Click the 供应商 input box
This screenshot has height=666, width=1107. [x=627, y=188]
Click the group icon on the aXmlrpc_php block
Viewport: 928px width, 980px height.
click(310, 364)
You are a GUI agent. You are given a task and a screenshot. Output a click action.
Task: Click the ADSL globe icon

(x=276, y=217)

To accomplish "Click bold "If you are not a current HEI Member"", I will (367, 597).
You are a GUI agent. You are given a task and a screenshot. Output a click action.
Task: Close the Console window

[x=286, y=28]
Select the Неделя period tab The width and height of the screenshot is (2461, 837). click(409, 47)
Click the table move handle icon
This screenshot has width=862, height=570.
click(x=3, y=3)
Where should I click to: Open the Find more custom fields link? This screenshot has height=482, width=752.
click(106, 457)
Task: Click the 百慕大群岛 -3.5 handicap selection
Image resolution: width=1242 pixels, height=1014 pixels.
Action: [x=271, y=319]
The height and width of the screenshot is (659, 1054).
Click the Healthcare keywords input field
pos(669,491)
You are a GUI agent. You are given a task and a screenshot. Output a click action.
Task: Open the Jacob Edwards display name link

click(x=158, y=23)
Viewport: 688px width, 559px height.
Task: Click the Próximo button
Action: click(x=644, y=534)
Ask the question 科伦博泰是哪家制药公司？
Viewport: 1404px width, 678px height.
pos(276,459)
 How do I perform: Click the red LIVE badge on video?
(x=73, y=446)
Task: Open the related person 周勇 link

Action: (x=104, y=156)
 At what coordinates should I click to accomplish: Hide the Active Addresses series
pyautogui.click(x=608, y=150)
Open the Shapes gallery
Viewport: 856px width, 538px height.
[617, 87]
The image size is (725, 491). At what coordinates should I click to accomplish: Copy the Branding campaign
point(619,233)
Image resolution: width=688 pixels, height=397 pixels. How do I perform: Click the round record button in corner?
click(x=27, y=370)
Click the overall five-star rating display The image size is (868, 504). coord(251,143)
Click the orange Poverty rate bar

_ _ _ _ _ _ _

→ Aim of the task
The records above need to be returned in full, with nothing altered.

→ Exercise solution
Click the 供应商 input box
This screenshot has height=666, width=1107. [x=627, y=188]
Click the group icon on the aXmlrpc_php block
Viewport: 928px width, 980px height.
click(310, 364)
You are a GUI agent. You are given a task and a screenshot. Output a click action.
Task: Click the ADSL globe icon

(x=276, y=217)

To accomplish "Click bold "If you are not a current HEI Member"", I will (367, 597).
You are a GUI agent. You are given a task and a screenshot. Output a click action.
Task: Close the Console window

[x=286, y=28]
Select the Неделя period tab The width and height of the screenshot is (2461, 837). click(409, 47)
Click the table move handle icon
This screenshot has width=862, height=570.
click(x=3, y=3)
Where should I click to: Open the Find more custom fields link? This screenshot has height=482, width=752.
click(106, 457)
Task: Click the 百慕大群岛 -3.5 handicap selection
Image resolution: width=1242 pixels, height=1014 pixels.
Action: [x=271, y=319]
The height and width of the screenshot is (659, 1054).
Click the Healthcare keywords input field
pos(669,491)
You are a GUI agent. You are given a task and a screenshot. Output a click action.
Task: Open the Jacob Edwards display name link

click(x=158, y=23)
Viewport: 688px width, 559px height.
Task: Click the Próximo button
Action: click(x=644, y=534)
Ask the question 科伦博泰是哪家制药公司？
Viewport: 1404px width, 678px height.
pos(276,459)
 How do I perform: Click the red LIVE badge on video?
(x=73, y=446)
Task: Open the related person 周勇 link

Action: (x=104, y=156)
 At what coordinates should I click to accomplish: Hide the Active Addresses series
pyautogui.click(x=608, y=150)
Open the Shapes gallery
Viewport: 856px width, 538px height.
[617, 87]
The image size is (725, 491). At what coordinates should I click to accomplish: Copy the Branding campaign
point(619,233)
Image resolution: width=688 pixels, height=397 pixels. How do I perform: Click the round record button in corner?
click(x=27, y=370)
Click the overall five-star rating display The image size is (868, 504). coord(251,143)
Click the orange Poverty rate bar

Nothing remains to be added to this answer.